Aristide won the elections by a whopping 91%. . . .  Compared to the 67% he 
won in 1990, his popularity appears to have gone up by a wide margin!  At 
least that's what his sycophants would have us believe.  Actually, what 
defies belief is not the 91% scored among people who voted, but the 60 to 70% 
voter turnout claimed by the Lavalas faction.  With over 20% of the 
electorate concentrated in Port-au-Prince alone, what clever trick did 
Lavalas conjure to hide the crowds and the long lines of voters?

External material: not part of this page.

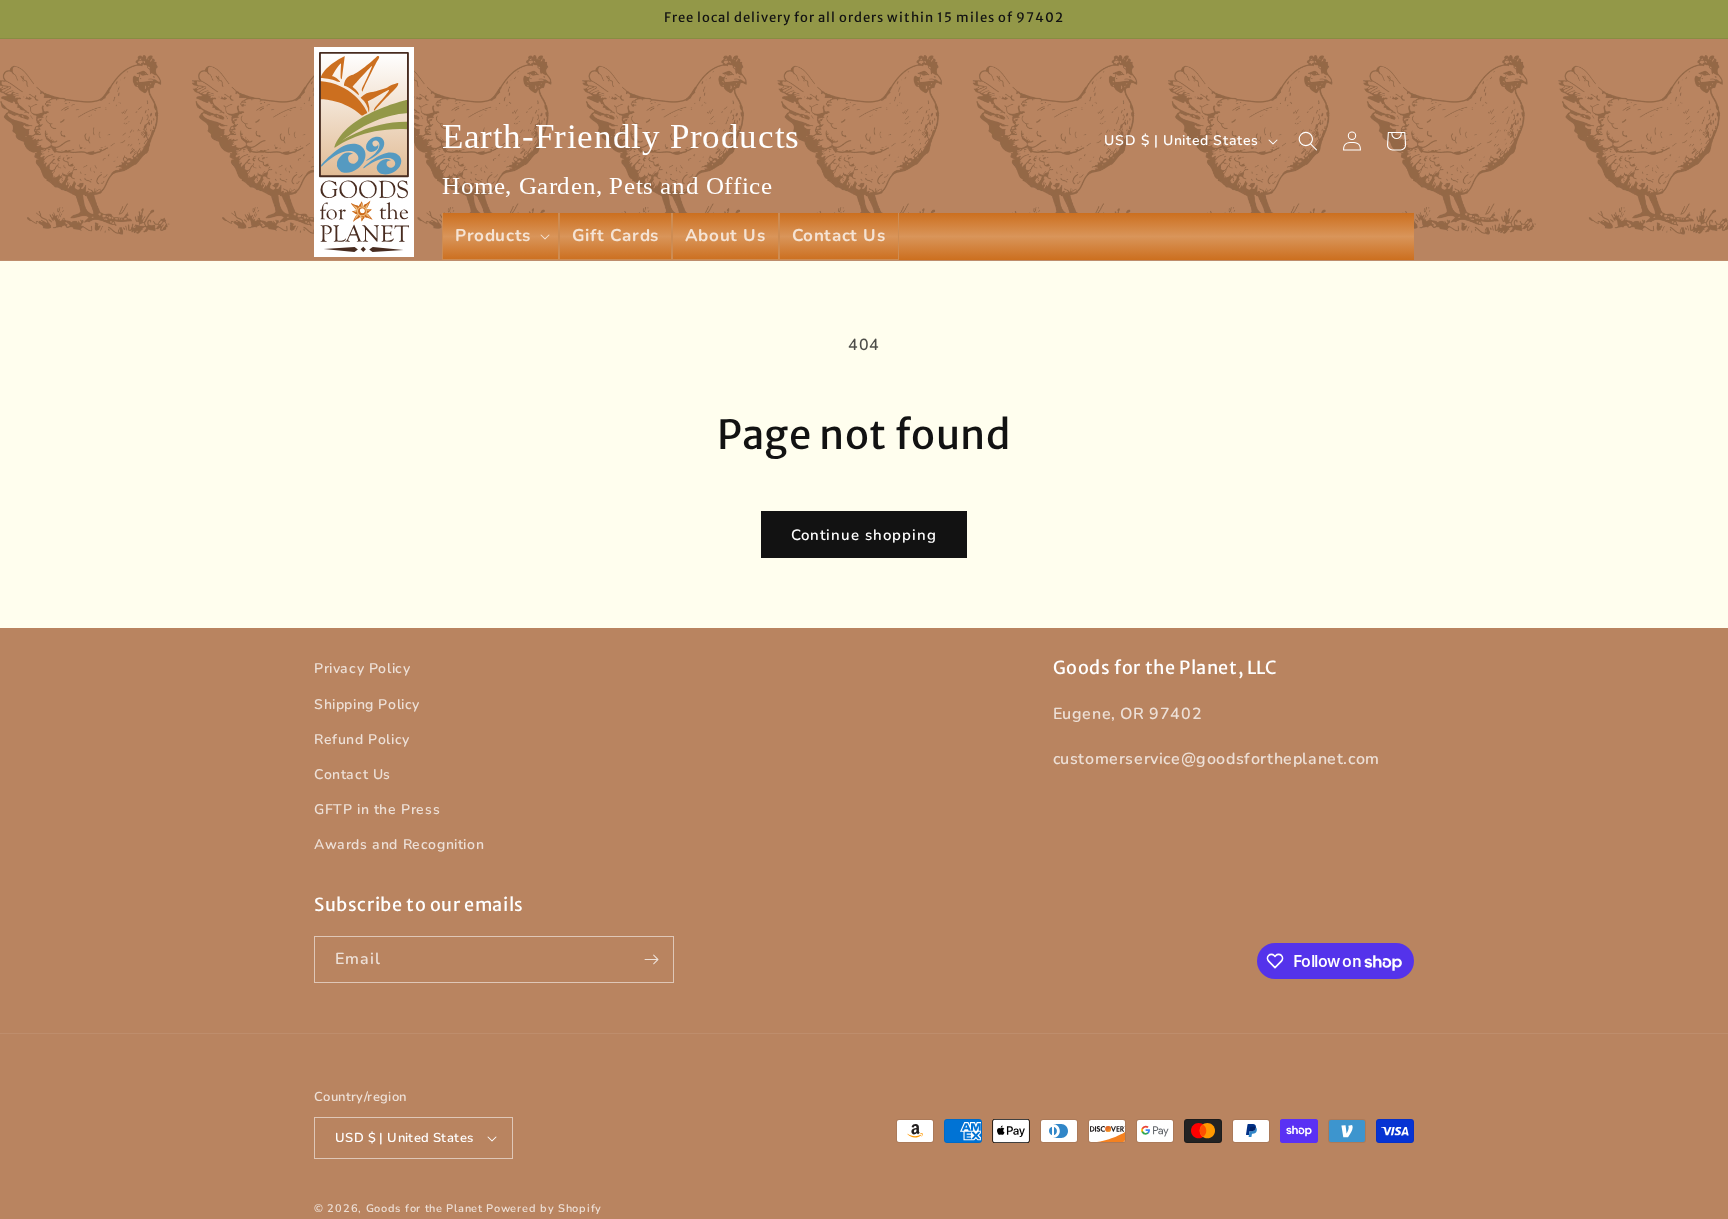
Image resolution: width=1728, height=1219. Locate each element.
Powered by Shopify (544, 1208)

Whatever the 
subterfuge, it has failed to convince the Haitian press, the international 
media, the religious community, the diplomatic corps, the United Nations, the 
European Union, the OAS, CARICOM, the so-called donor countries, and just 
about everyone else.  Not only did 80 to 85% (an overwhelming majority) of 
the electorate decide to sit out the Nov. 26 referendum, the Lavalas faction 
was caught in a blatant fabrication.  Somebody evidently screwed up because a 
double blow has been scored against Aristide's legitimacy as president.  

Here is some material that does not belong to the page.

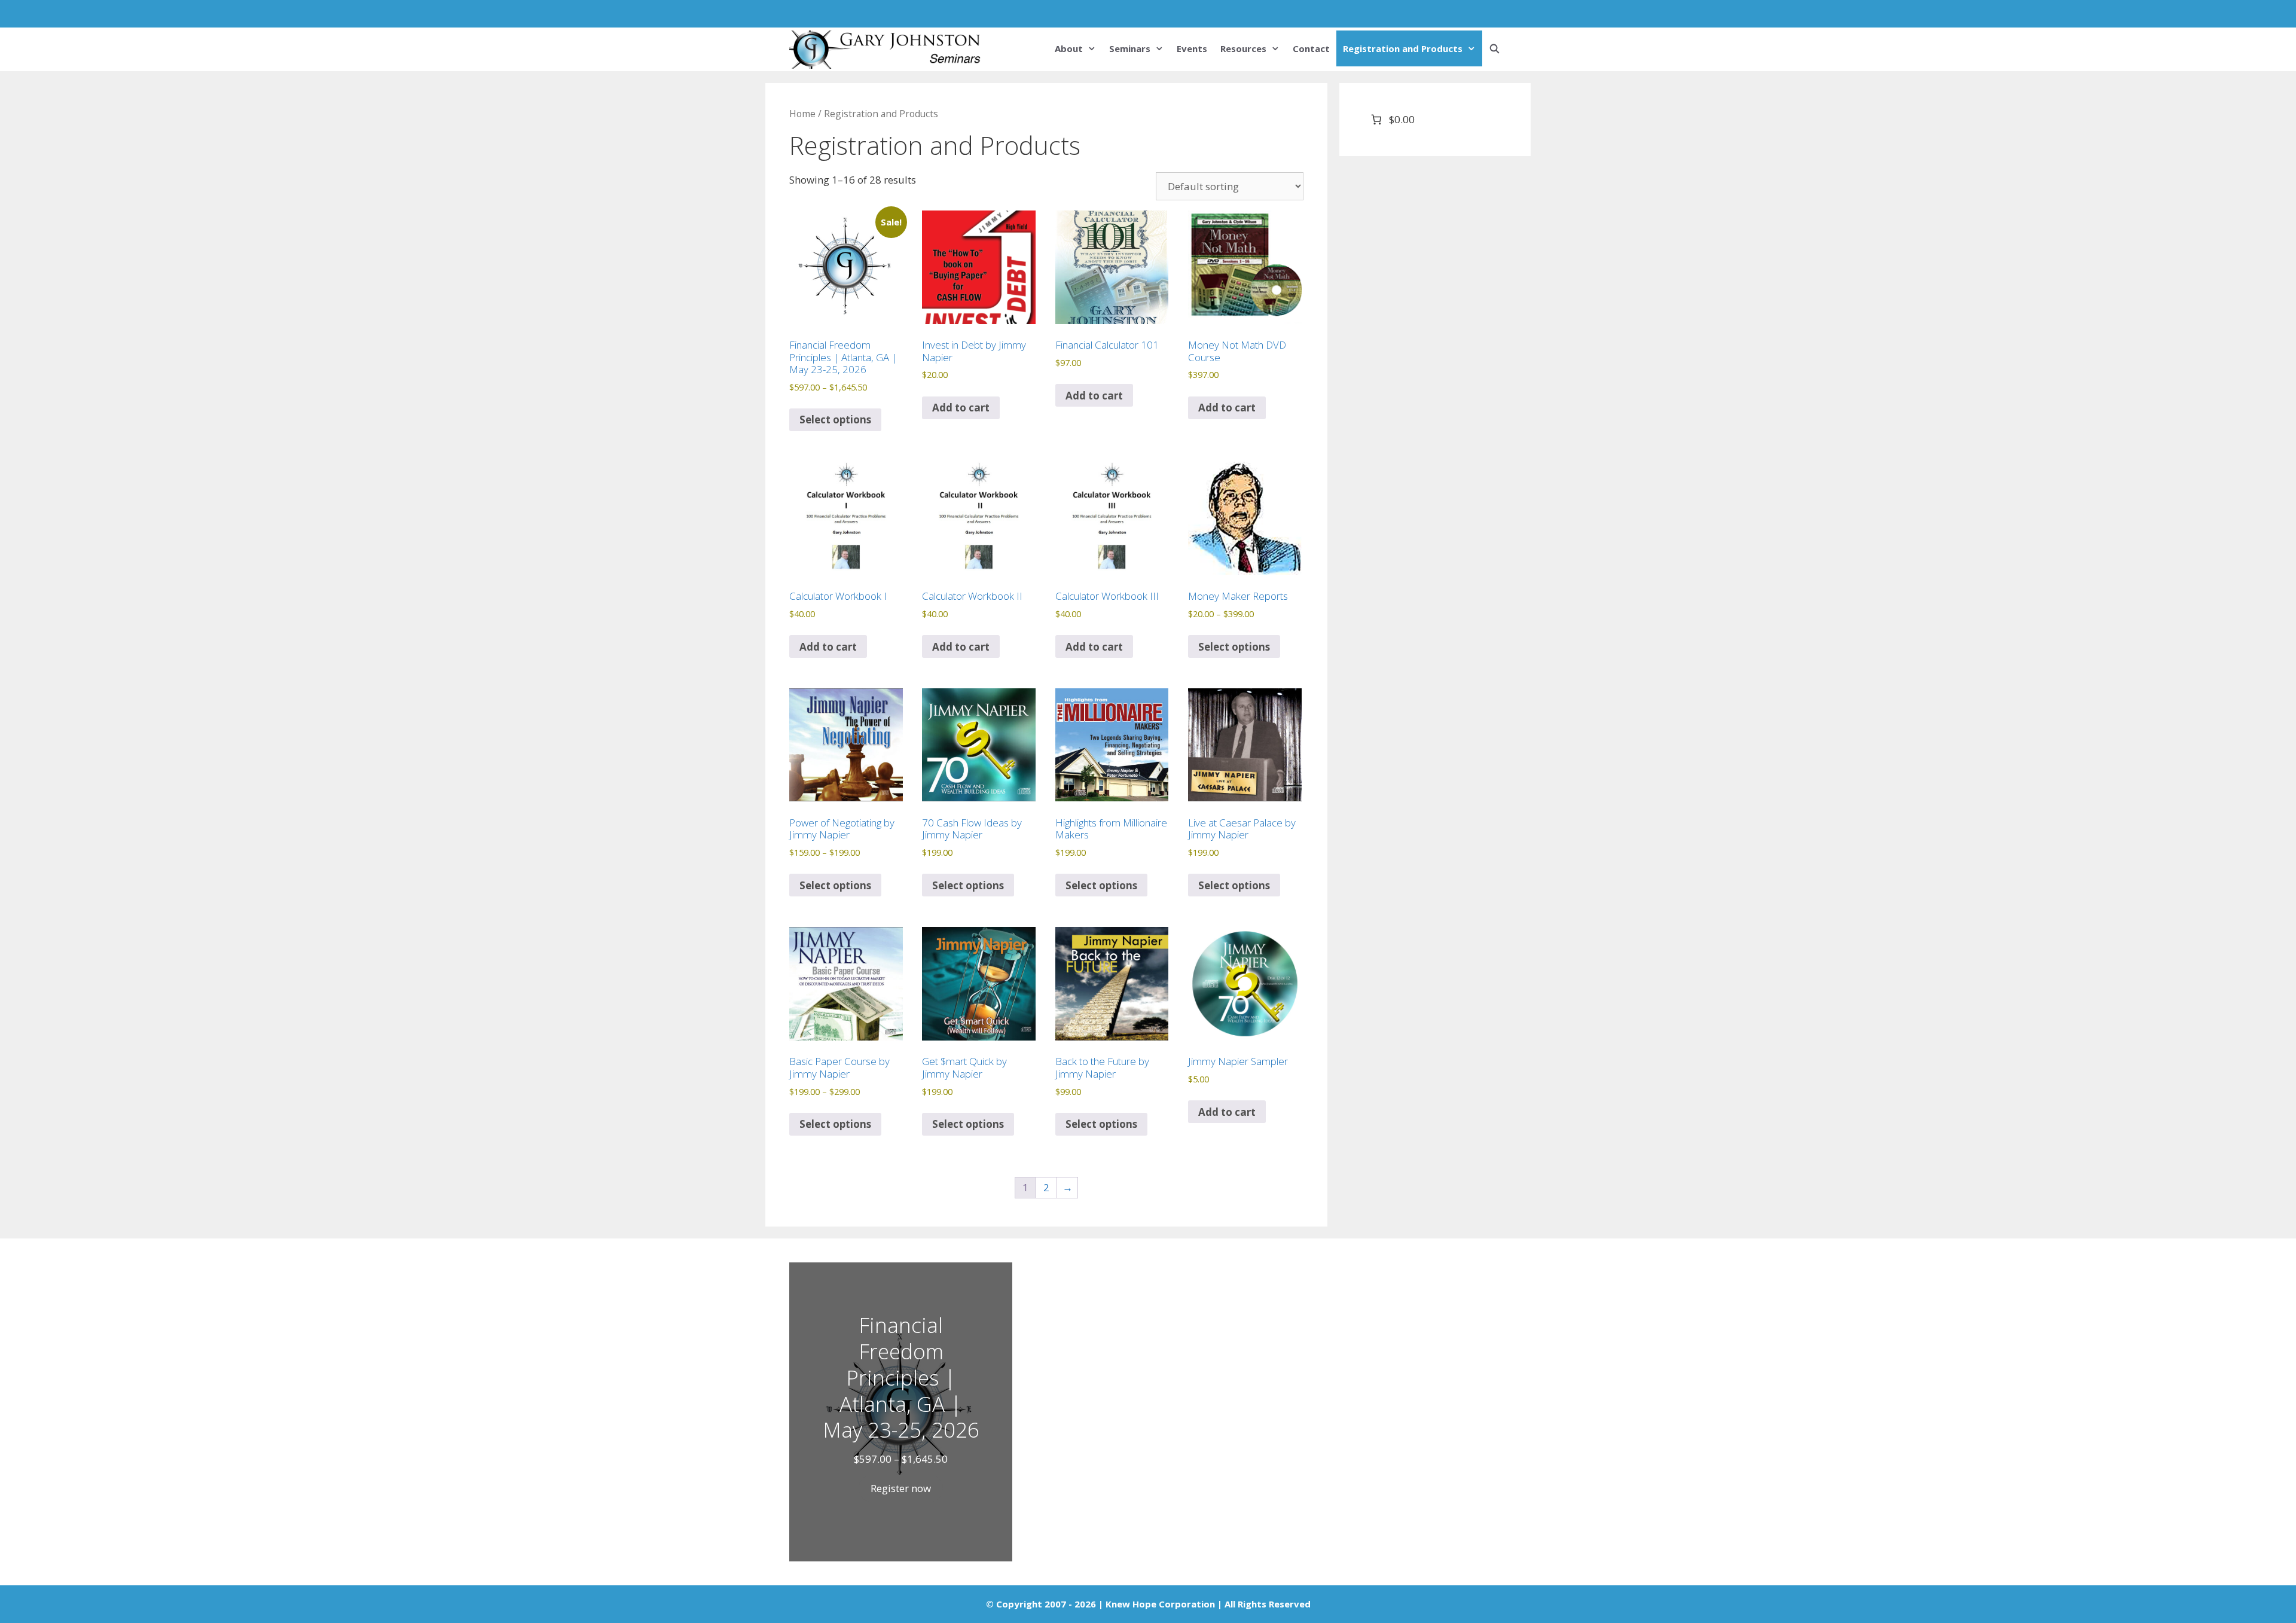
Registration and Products (1403, 48)
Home (802, 113)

After five years of silence, of letting the Chimères speak for him, Aristide 
is all of a sudden reaching out for compromise.  Or is he?  Marc Bazin, the 
enduring chouchou of the Duvaliers, the military and the US government, came 
out of a recent visit to the Tabarre lair talking about cabinet appointments 
for the opposition.  Imagine, Lavalas fought tooth and nail to gain absolute 
control of the two houses of parliament, of the municipalities and the local 
CASECs, but is now graciously conceding powerful ministerial posts to the 
defeated opposition.  Does the Lavalas leader feel particularly vulnerable 
just now, or is this a calculated move to divide the opposition and appease 
his international critics? One thing is certain, the road to the Haitian 
presidency is no Damascus Road.  

If Aristide succeeds in luring the opposition into his cabinet, then he truly 
scores a perfect victory.  He appears conciliatory and magnanimous as a 
winner, which advances his case with the donor countries, while at the same 
time he gives himself the luxury of a few safety valves when pressure builds 
up later into the system.  The opposition meanwhile discredits itself because 
without a voice in the legislature, its members in the cabinet would be 
little more than patsies and flunkies to be sacrificed whenever the executive 
breaks a promise or fails to meet an expectation.  It happened before with 
Malval, Smarck Michel and Rosny Smarth.  It's a smart Lavalas policy to have 
a few opposition ministers on hand to deflect the anger of the street, while 
the "Plan Mouri Grangou" (Starvation Plan) of privatization and neoliberalism 
continues unhampered.  

The opposition's greatest challenge, however, is whether it will persist in 
its obstructionist tactics, thereby prolonging the paralysis of the past five 
years, or whether it will work to put an end to the current gridlock.  The 
President-elect, the so-called elite, the democratic opposition, even the 
timid left, each claims to have a vision and a program to move the country 
forward.  They each agree that Haiti needs a culture of democracy and a new 
framework for development and human growth.  What needs to happen next is for 
each sector to take a step back from the brink, so that the country as a 
whole can move one step forward.  For the opposition this would mean 
declining to team up with the new colonialists to further punish the country, 
and accepting Aristide's presidency â?? menacing and tainted though it may be.  
For the Lavalas power, taking a step back from the brink implies total 
flexibility over the May 21 elections, including the possibility of new 
municipal and legislative elections under international supervision within 
one year.  

Let all those who have their belly full (Peace in the Belly) stop playing 
political strategy with the people's hunger.  Five additional years of this 
ignoble cat and mouse game are simply unacceptable.